_Data shown_.
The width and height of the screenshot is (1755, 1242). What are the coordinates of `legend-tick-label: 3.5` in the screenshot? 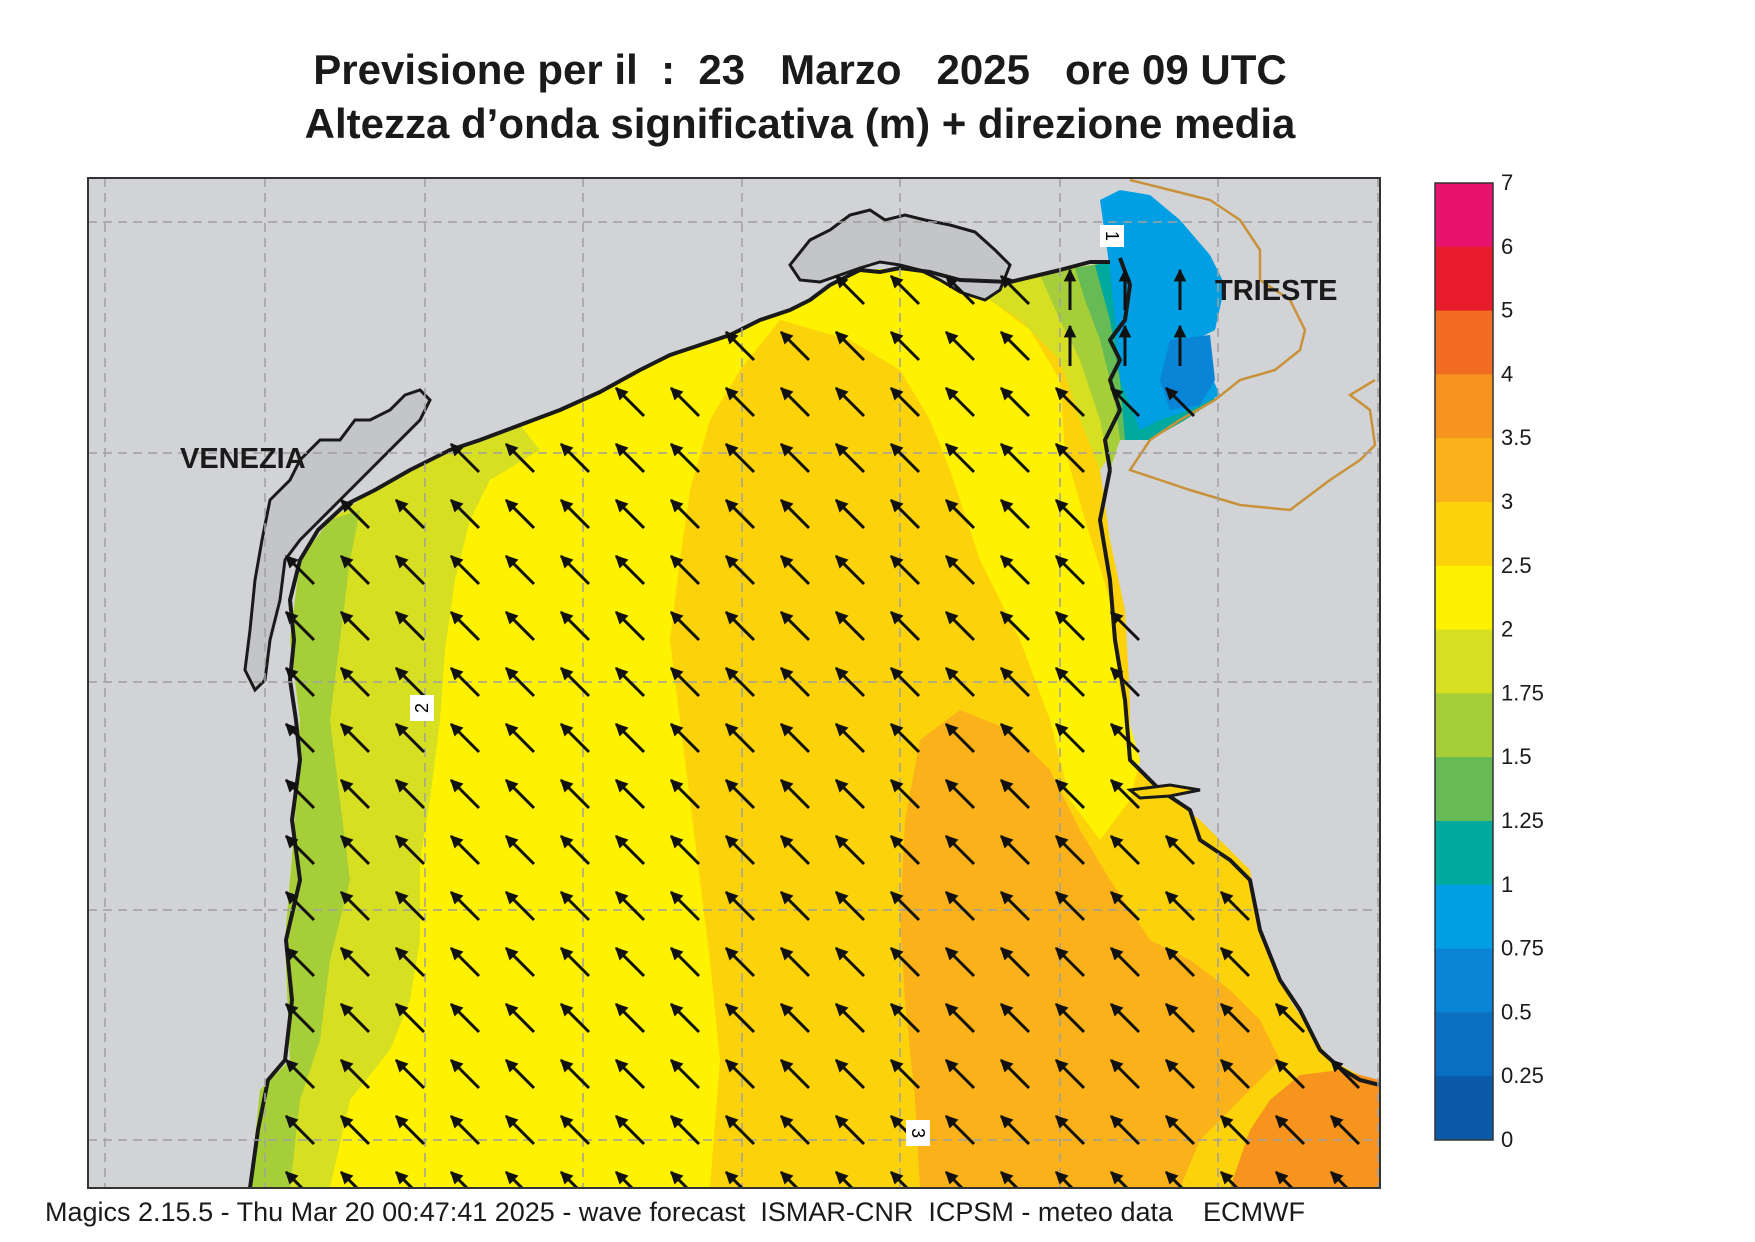 It's located at (1516, 438).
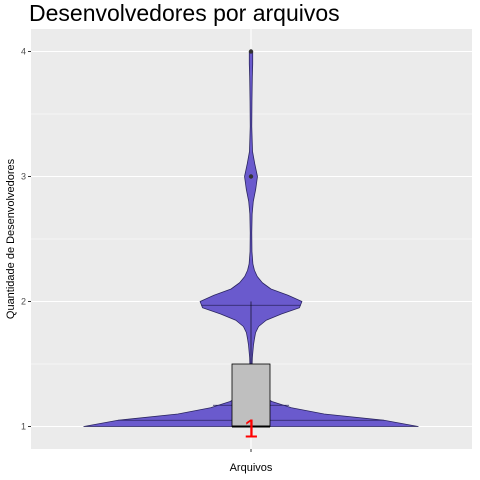  Describe the element at coordinates (24, 302) in the screenshot. I see `y-tick-label: 2` at that location.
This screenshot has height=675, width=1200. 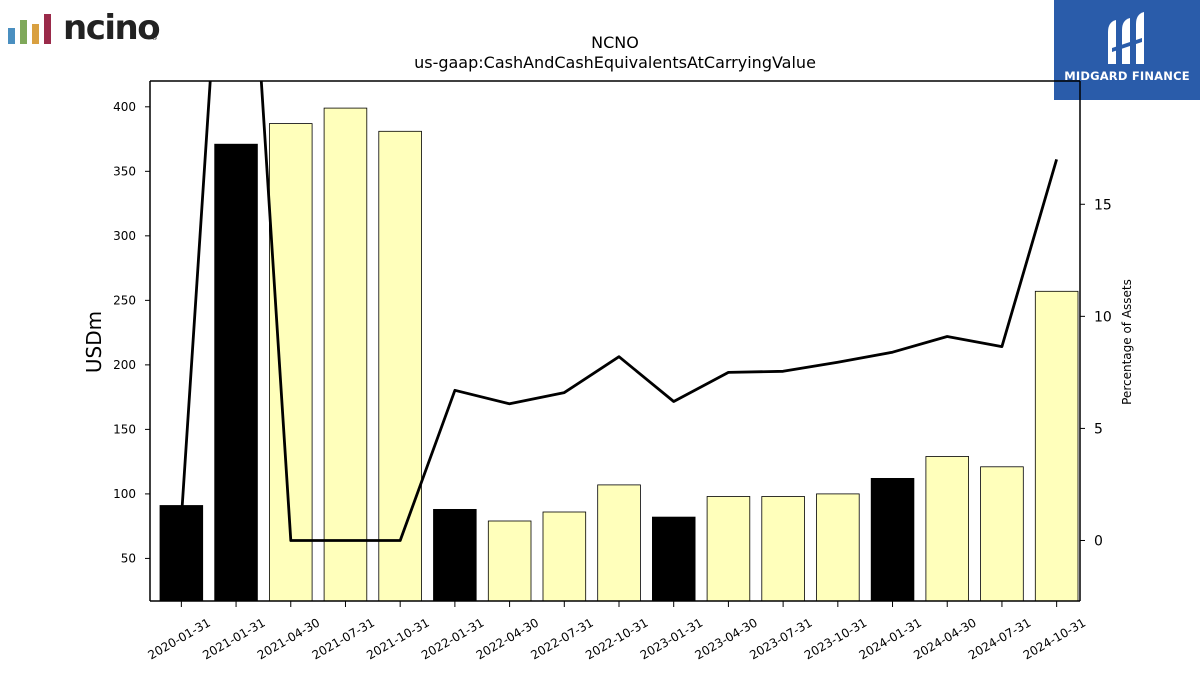 What do you see at coordinates (124, 236) in the screenshot?
I see `y-tick-label-300: 300` at bounding box center [124, 236].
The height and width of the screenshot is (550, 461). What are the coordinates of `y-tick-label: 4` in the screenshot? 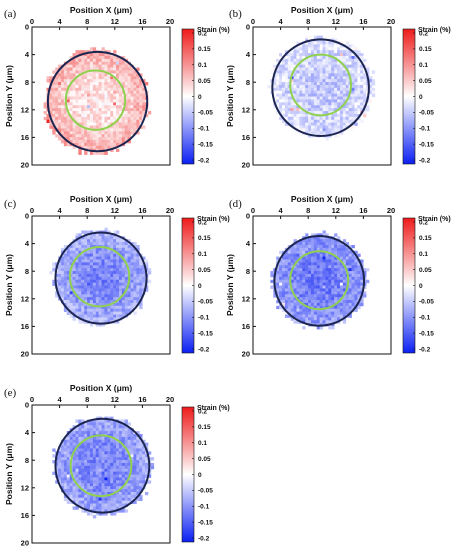 It's located at (248, 54).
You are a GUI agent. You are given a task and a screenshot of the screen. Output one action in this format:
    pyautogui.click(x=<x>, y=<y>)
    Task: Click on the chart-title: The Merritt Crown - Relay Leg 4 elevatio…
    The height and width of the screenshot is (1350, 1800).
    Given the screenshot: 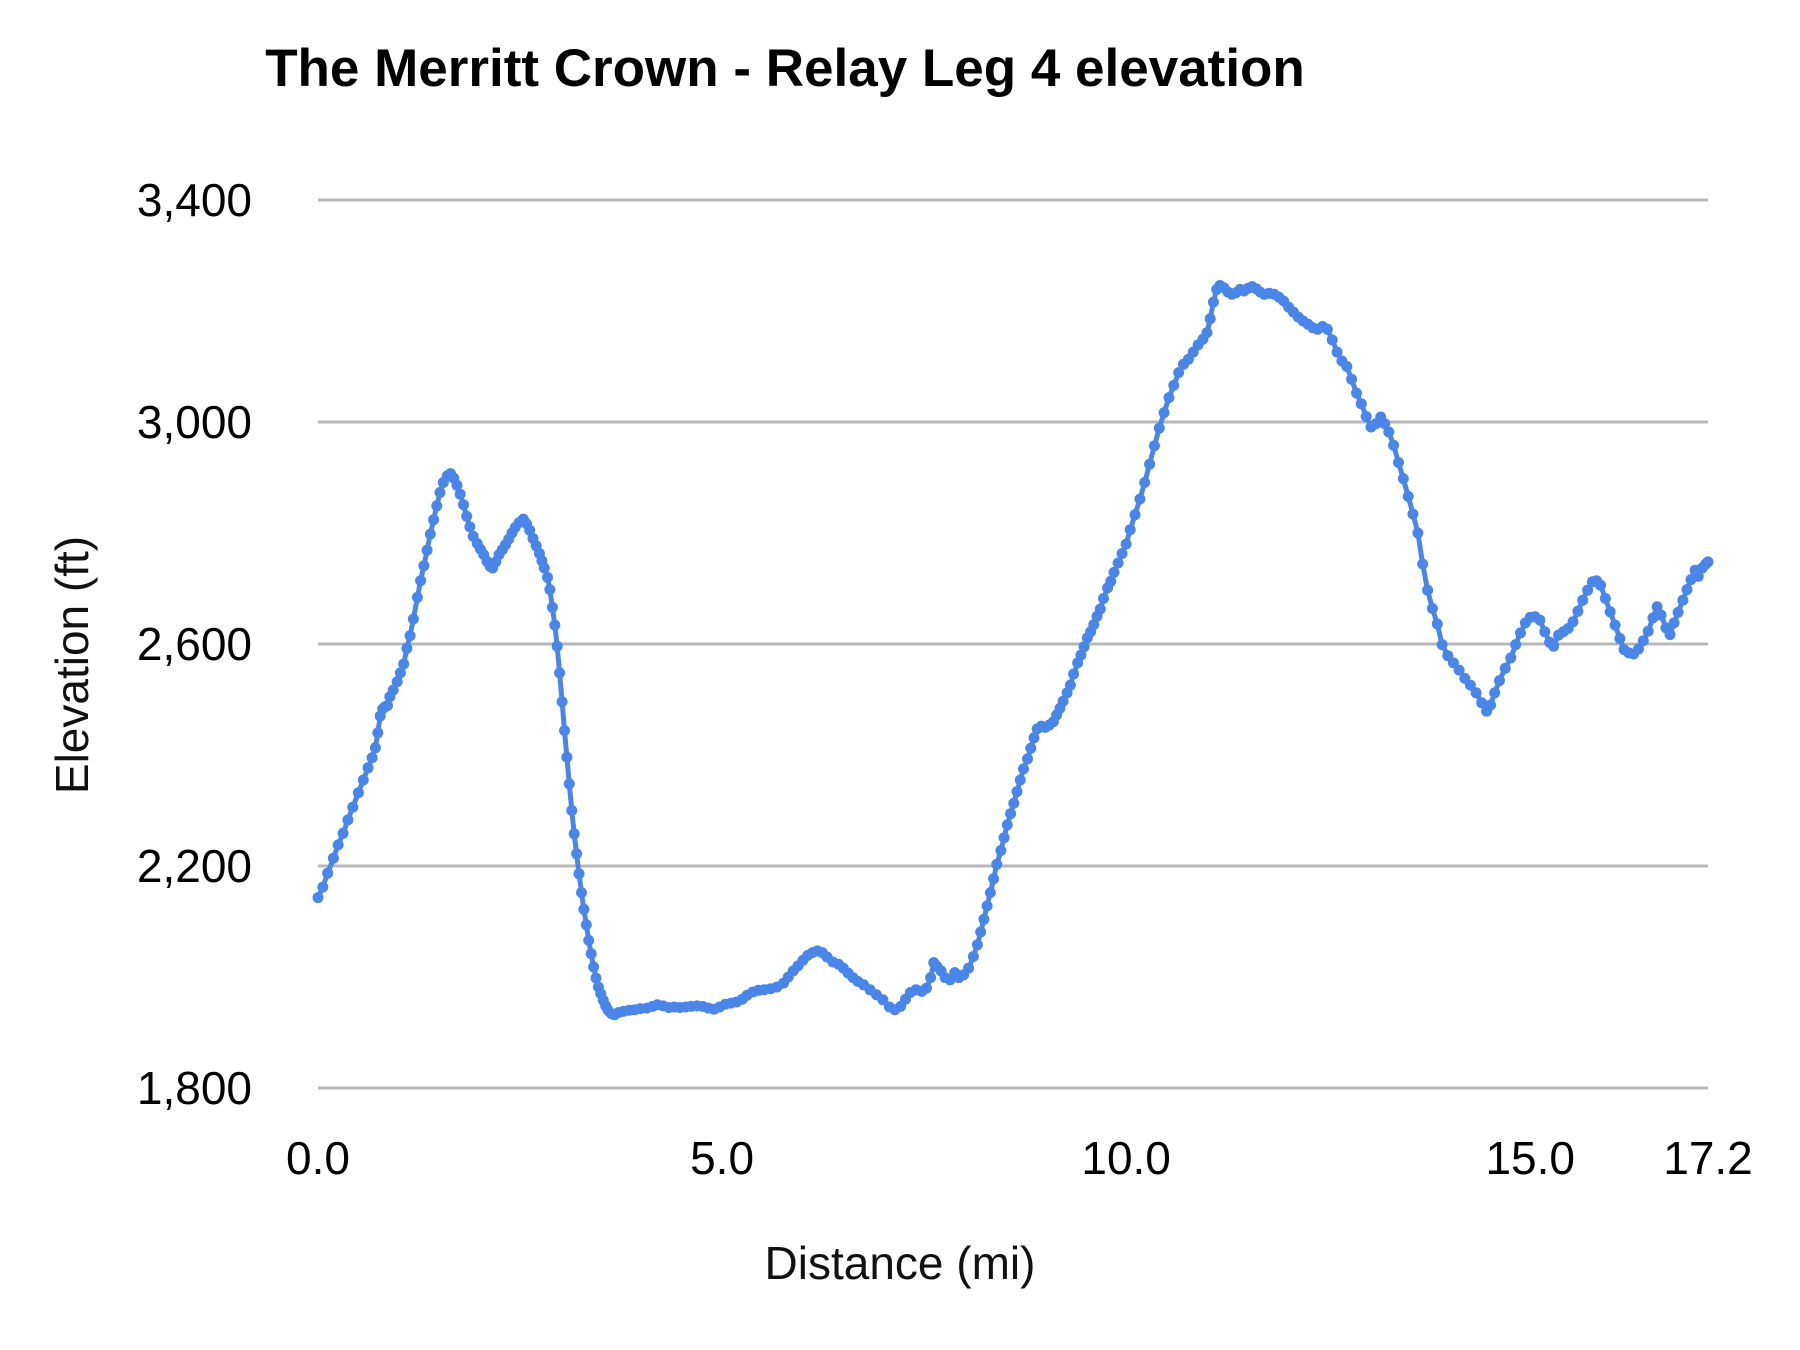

_Assignment_.
Please copy the records word for word, starting with the line that contains "You are a GUI" and going on through the last line of the records, leaving the pictures out of your answer.

_Expected output_.
You are a GUI agent. You are given a task and a screenshot of the screen. Output one action in this format:
    pyautogui.click(x=<x>, y=<y>)
    Task: Click on the chart-title: The Merritt Crown - Relay Leg 4 elevatio…
    The height and width of the screenshot is (1350, 1800).
    Given the screenshot: 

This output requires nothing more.